*** DATA SUPPLIED ***
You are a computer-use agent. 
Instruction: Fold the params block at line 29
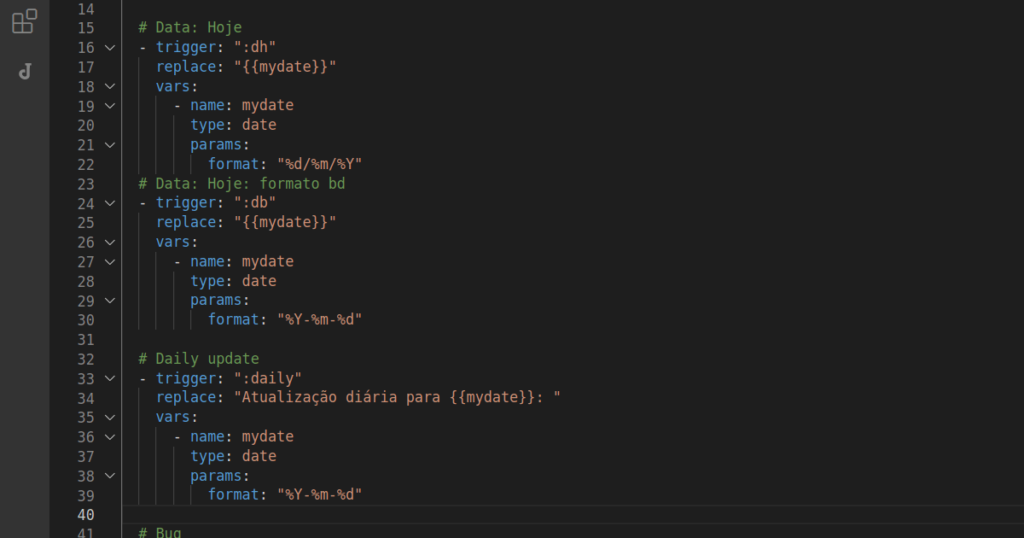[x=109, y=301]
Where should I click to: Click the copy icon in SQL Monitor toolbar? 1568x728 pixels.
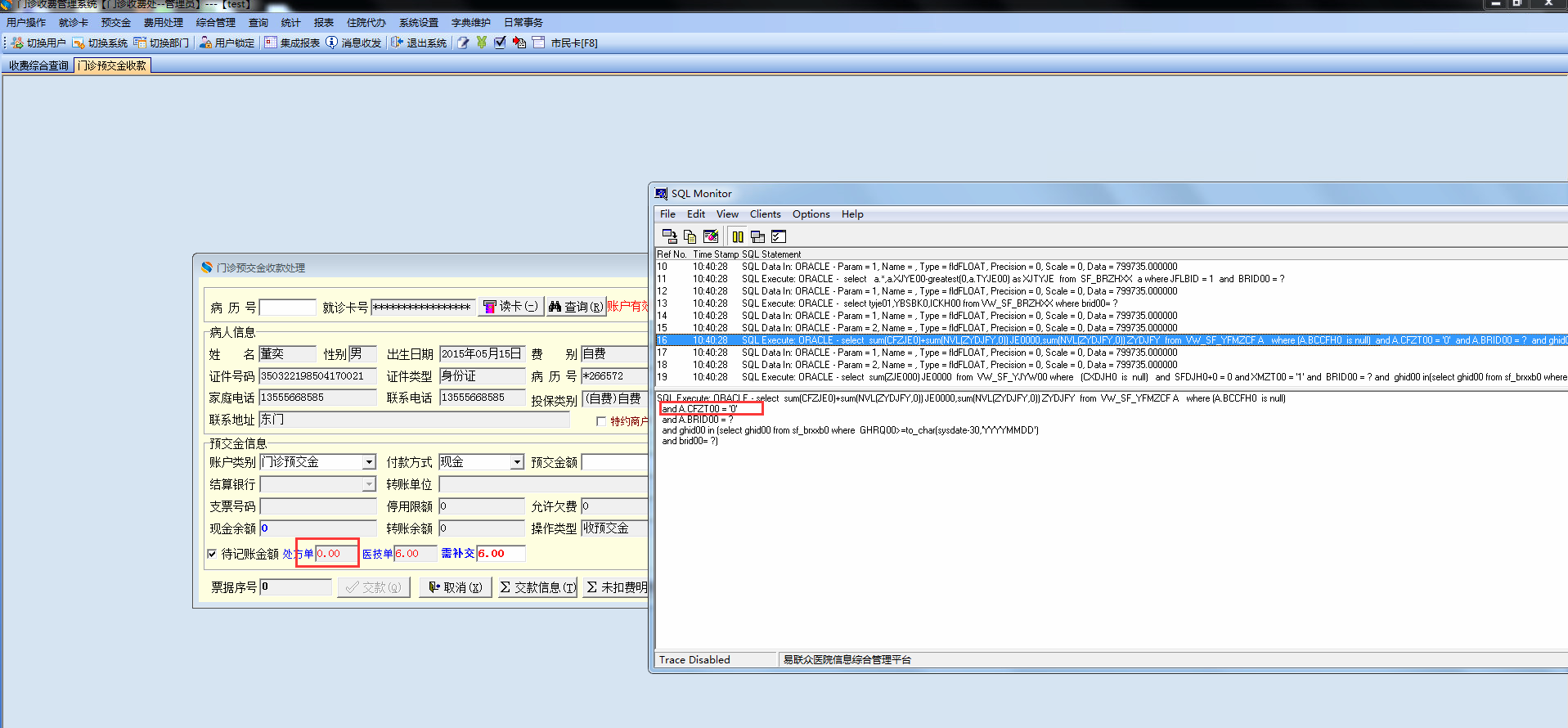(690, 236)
*** End of DATA SUPPLIED ***
*** DATA SUPPLIED ***
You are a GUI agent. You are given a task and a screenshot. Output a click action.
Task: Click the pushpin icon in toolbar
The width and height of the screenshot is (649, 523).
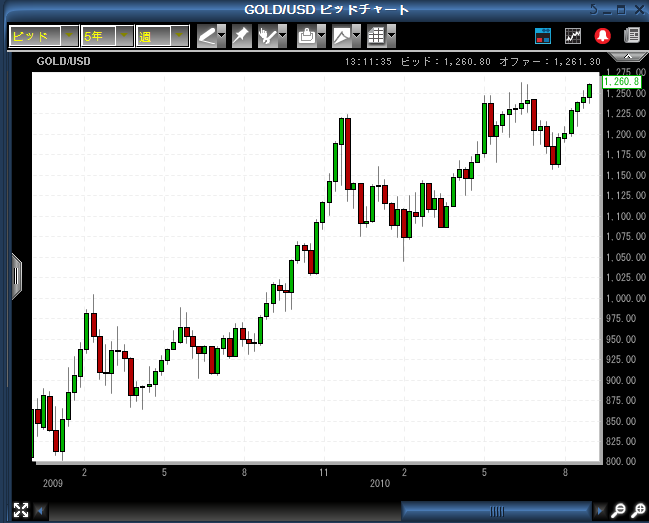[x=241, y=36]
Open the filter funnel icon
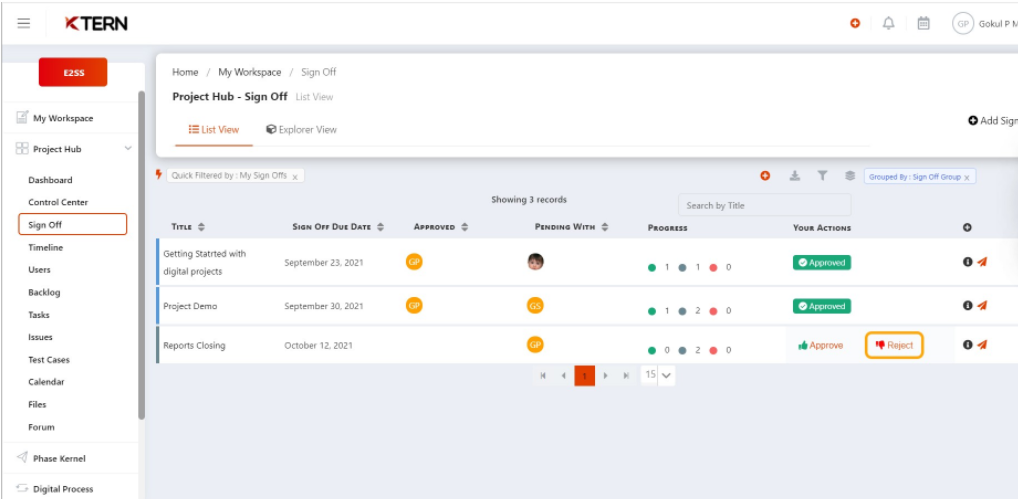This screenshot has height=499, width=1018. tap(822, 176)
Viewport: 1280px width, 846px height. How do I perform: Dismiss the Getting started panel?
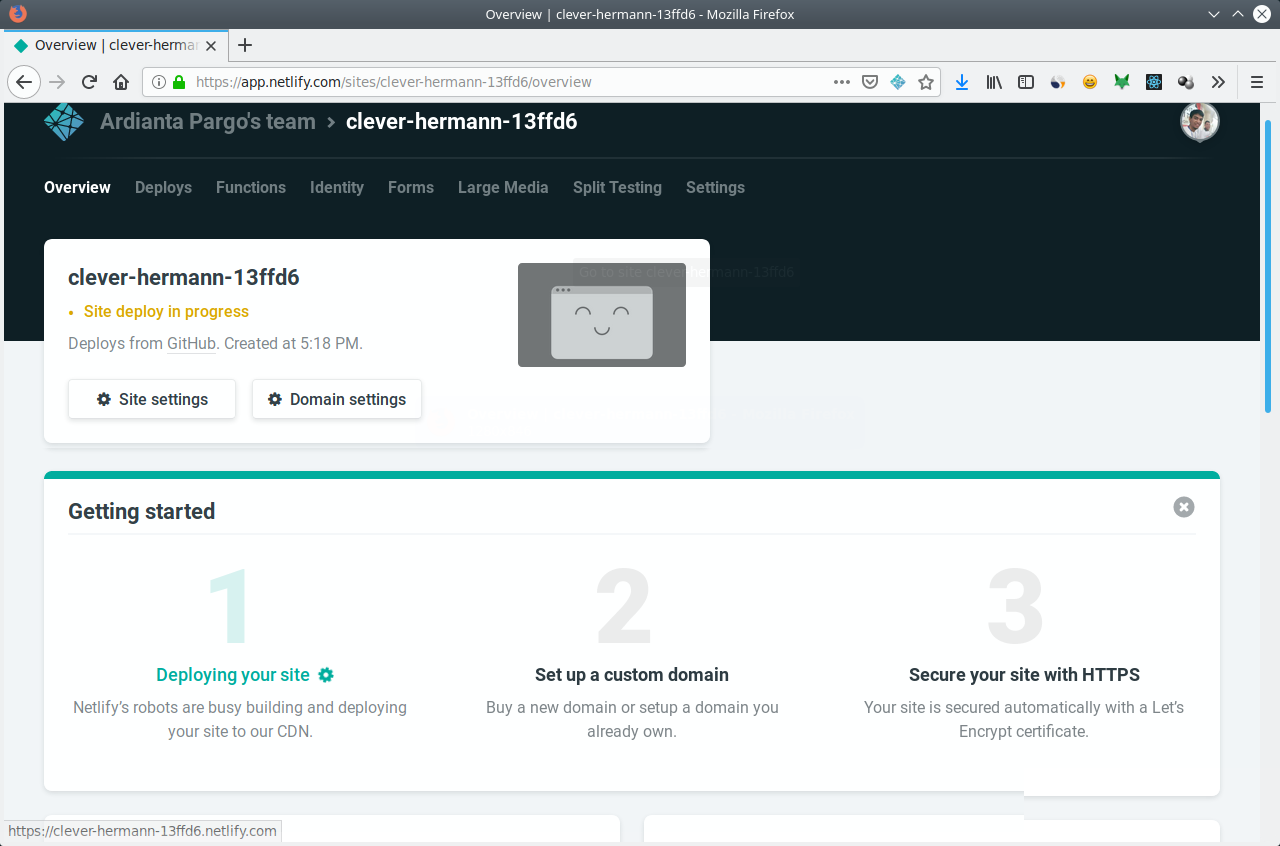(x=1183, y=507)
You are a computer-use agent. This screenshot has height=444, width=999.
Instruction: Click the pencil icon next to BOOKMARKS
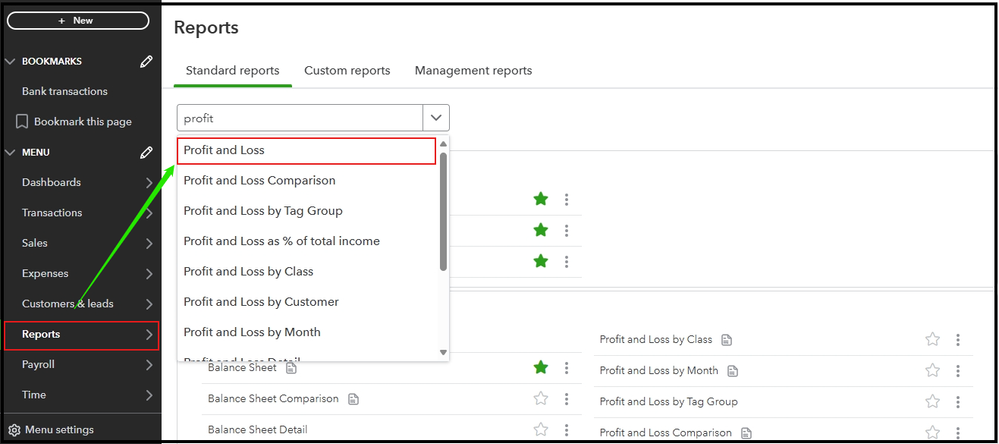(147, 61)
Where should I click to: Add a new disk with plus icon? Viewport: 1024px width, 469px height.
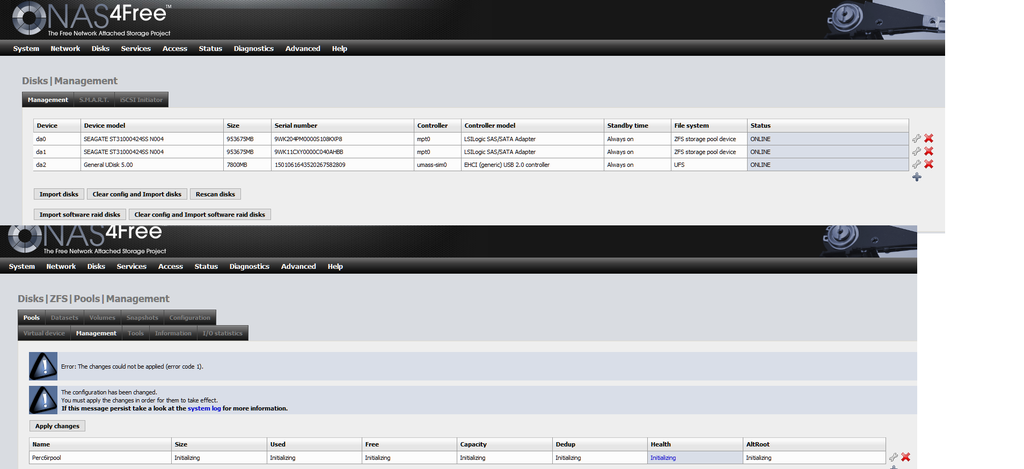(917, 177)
*** End of DATA SUPPLIED ***
◆ **YOUR OBJECTIVE**:
Reading through the records above, report each line in which the string "agent" is found.

◆ **EXERCISE RESULT**:
You are a computer-use agent. 
You are a GUI agent. You are given a task and a screenshot. Output a click action.
You are a computer-use agent. This screenshot has height=444, width=999.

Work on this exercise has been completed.